As shown in FIG. 1, methane compressors 234, 236, 256, 258, 268, 270 preferably exist as separate units that are mechanically coupled together to be driven by two drivers 704, 706. The compressed gas from the low-stage methane compressors 268, 270 passes through inter-stage coolers 280, 282 and is combined with the intermediate pressure gas in conduit 176 prior to the second-stage of compression. The compressed gas from intermediate-stage methane compressors 256, 258 is passed through inter-stage coolers 284, 286 and is combined with the high pressure gas provided via conduit 150 prior to the third-stage of compression. The compressed gas (i.e., compressed open methane cycle gas stream) is discharged from high-stage methane compressors 234, 236 through conduits 152, 154 and are combined in conduit 156. The compressed methane gas is then cooled in cooler 238 and is routed to high-stage propane chiller 408 via conduit 158 as previously discussed. The stream is cooled in chiller 408 via indirect heat exchange means 239 and flows to main methane economizer 290 via conduit 160. As used herein and previously noted, compressor also refers to each stage of compression and any equipment associated with interstage cooling.

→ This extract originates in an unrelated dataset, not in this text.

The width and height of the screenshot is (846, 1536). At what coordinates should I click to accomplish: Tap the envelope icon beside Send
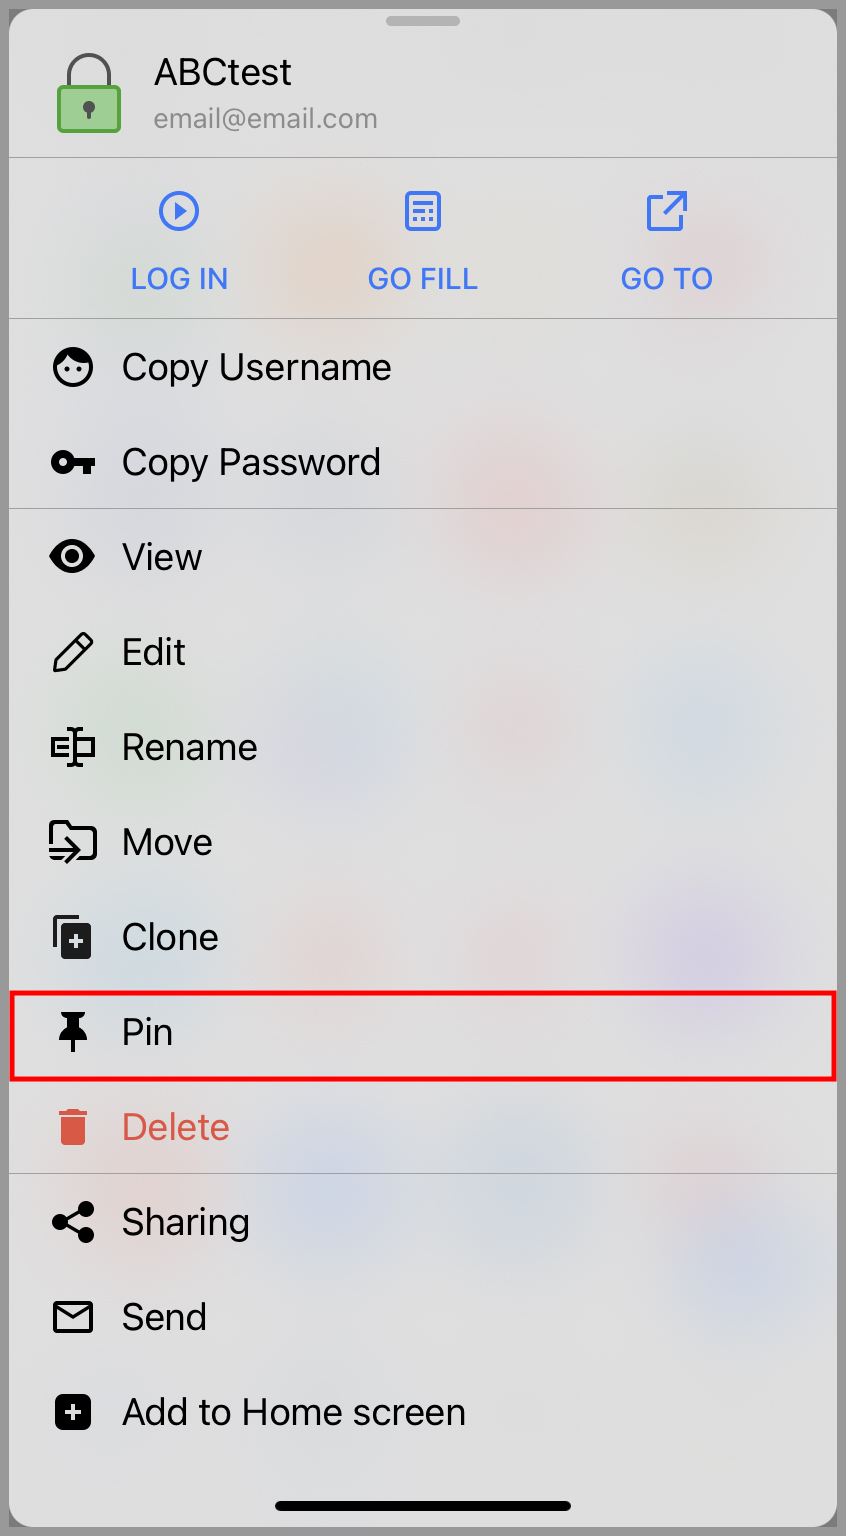click(x=72, y=1316)
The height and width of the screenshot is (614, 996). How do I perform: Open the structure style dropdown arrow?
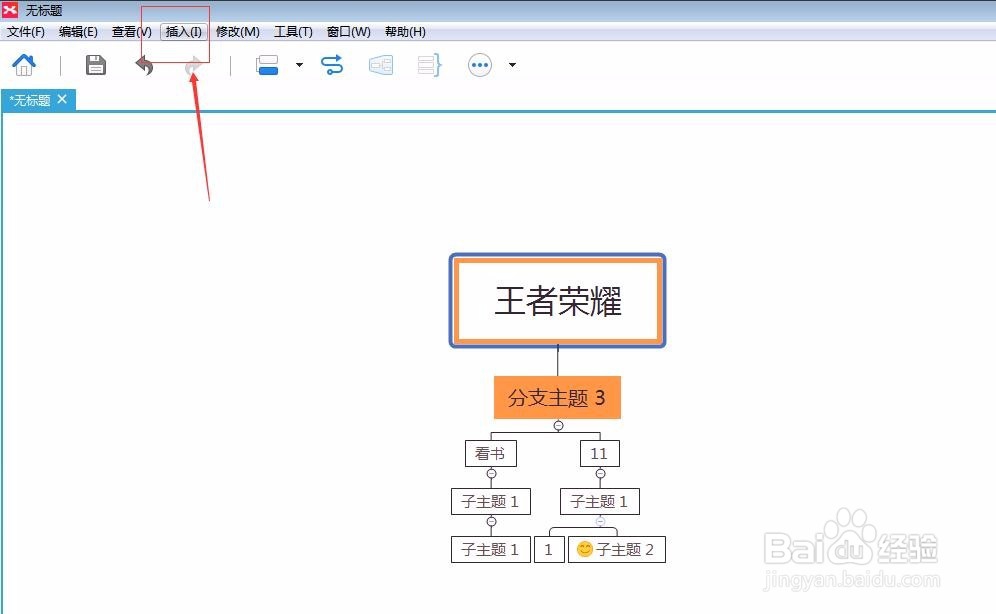click(x=297, y=64)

As illustrated in FIG. 1, the compressed open methane cycle gas stream from chiller 408 which enters main methane economizer 290 undergoes cooling in its entirety via flow through indirect heat exchange means 240. A portion of this cooled stream is then removed via conduit 162 and combined with the processed natural gas feed stream upstream of high-stage ethylene chiller 618. The remaining portion of this cooled stream undergoes further cooling via indirect heat transfer means 242 in main methane economizer 290 and is produced therefrom via conduit 129. This stream is combined with the stream in conduit 128 at a location upstream of ethylene condenser 628 and this liquefaction stream then undergoes liquefaction in major portion in the ethylene condenser 628 via flow through indirect heat exchange means 226.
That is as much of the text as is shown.